The 4-H Shooting Awareness Fun and Education (S.A.F.E.) BB Rifle Team was joined by several alumni members of the original event to test their shooting skills against members of the law enforcement officers who volunteered time to compete.
Ten years ago, Sherman Pass of Gainesville decided he was tired of seeing tragic news stories that involved children and firearms. With the help of the city and county law enforcement officers, Pass created a program that would teach kids gun safety and the discipline needed to hit a target.
“People told us we might make it half of one year, so we proved them wrong,” Pass said. “All the cops really enjoy it. The kids enjoy it. There’s a lot of interacting between the kids and cops and we want them to know that they are people just like we are and they’re not the bad guys.”
Recent events across the country has changed the way some view law enforcement officers. That is one reason Pass believes the program has helped the community by bringing parents, children and officers together in a positive environment.
“I appreciate these law enforcement guys 100 percent, they have a tough job,” said Pass. “They come out here and give their time and enjoy it. I appreciate their work but I appreciate them doing this too.”
Having children get involved in part of the community is one reason Cpl. Kevin Holbrook of the Gainesville Police Department comes back year after year for the past decade.
“Although it was part of my duties at the time, I’ve formed those relationships and bonds and in the last 10 years,” said Holbrook. “Those that I’ve been able to work with, with this program, I’ve been invited to their graduations, to see them move on, and I’ve been able to mentor them somewhat, to assist them through some trying times in their lives. So it’s positive for everyone involved.”
Holbrook has seen the program grow every year. Though the kids continue to win every year, he likes to challenge them anyway.
“If the kids are involved in programs then it’s going to keep them from doing other things, keep them on the right path in life, make the right choices, and that‘s one of the biggest things,” Holbrook said. “Allowing us to form those bonds and relationships that yes, we are police officers but we’re people, too.

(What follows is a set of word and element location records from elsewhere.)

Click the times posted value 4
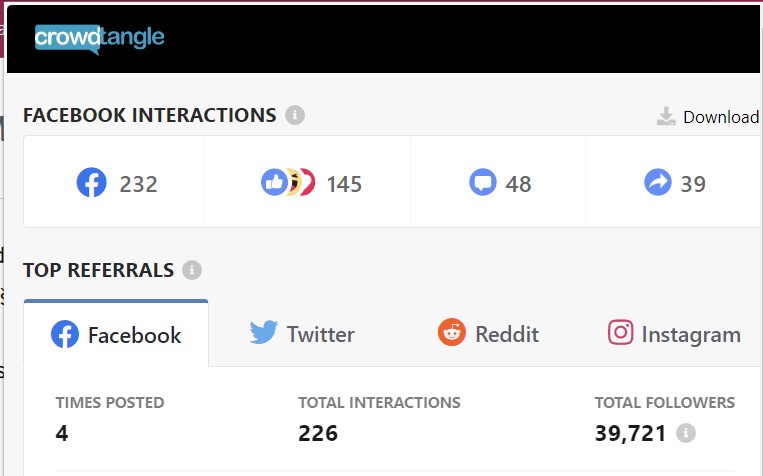Screen dimensions: 763x476 [x=62, y=433]
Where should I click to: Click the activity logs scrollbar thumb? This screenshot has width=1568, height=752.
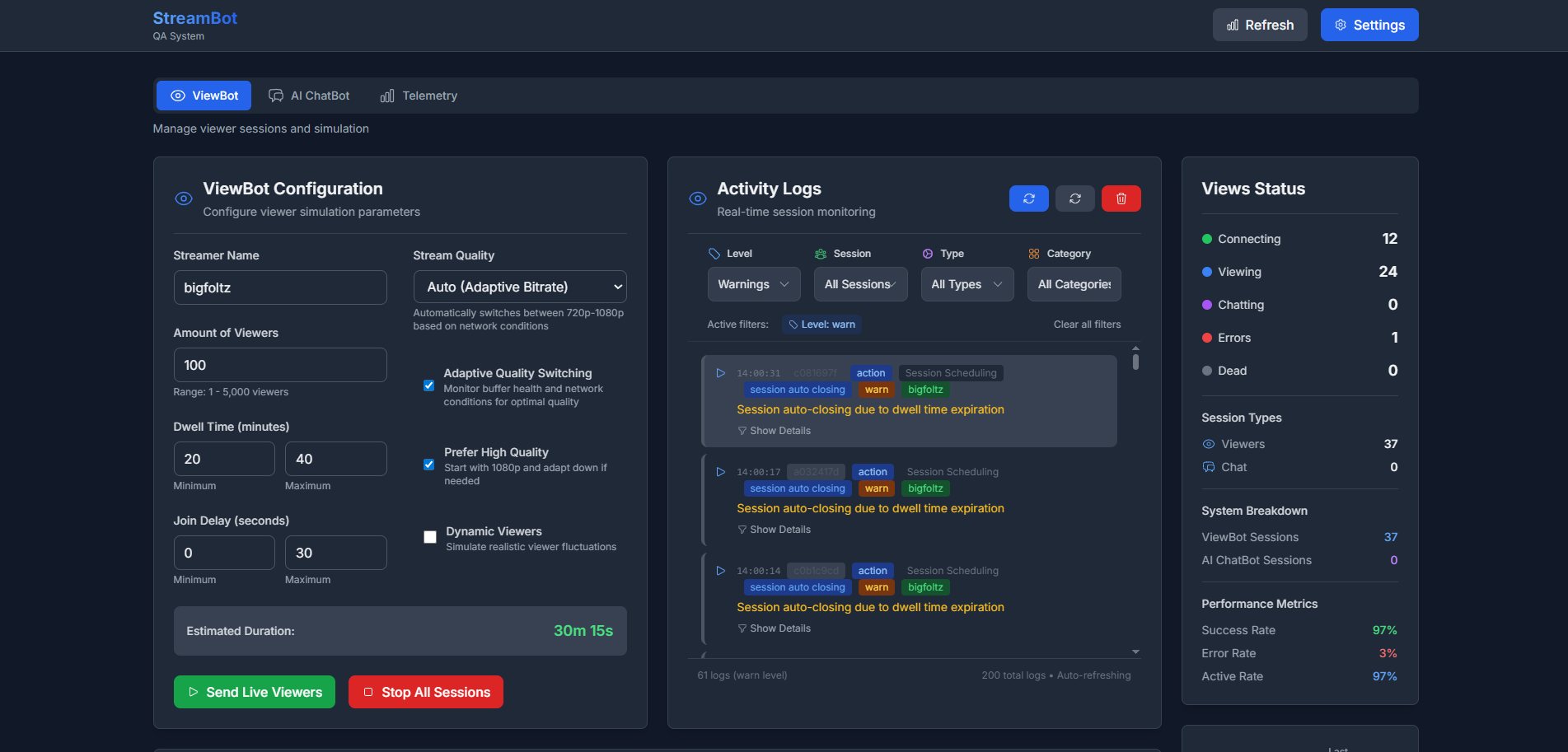click(1135, 361)
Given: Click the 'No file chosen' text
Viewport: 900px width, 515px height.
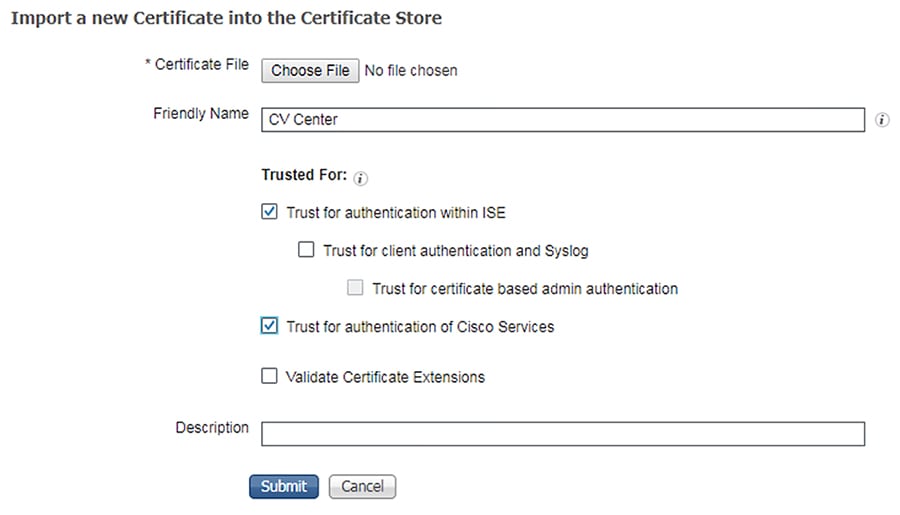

“We have a sense of humor, we can kid around, we can have fun. There’s more to us than just the badge and gun, and that’s probably the most important thing.”
Children as young as age 9 can participate, but the program is targeted at those in the fifth-grade to the eighth-grade. Beginning in September, the young shooters meet each week, spending as much time in the classroom as with a rifle.
“They teach us when we’re in the classroom, how to safely handle a gun, all the fundamentals of gun safety, shooting, to do this sport safely,” said Sawyer Williams, 13, of Gainesville, who has been in the program for four years and is excited about the move up to the high school program.
“The best part to me is just how close-knit of a community we are together with the cops and the kids, how everyone gets along and has fun,” Williams said. “We’re just relaxed, no one’s tensed up and it’s not too competitive. It’s just really fun.”
Williams said seeing alumni members of the first class of shooters was reminded him how 10 years ago they were taking part for the first time.
“It’s a positive event that shows that law enforcement is important and that they’re here for us,” said Lindsey Waters of Talmo, who was part of the first class led by Pass. “It’s a way for the kids to get to know each side. It’s a fun event.”